──────── Data extract ────────

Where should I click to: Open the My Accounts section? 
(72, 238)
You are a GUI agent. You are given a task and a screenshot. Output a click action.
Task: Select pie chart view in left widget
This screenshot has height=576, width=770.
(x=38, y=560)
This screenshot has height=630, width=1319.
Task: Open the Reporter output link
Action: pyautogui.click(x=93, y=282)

────────

__What the task requires__.
Nothing but the lines from the one containing "Task: Select pie chart view in left widget" through the last line of the data above should be given again, each exactly as it stands.

__Answer box__.
Task: Select pie chart view in left widget
This screenshot has height=576, width=770.
(x=38, y=560)
This screenshot has height=630, width=1319.
Task: Open the Reporter output link
Action: pyautogui.click(x=93, y=282)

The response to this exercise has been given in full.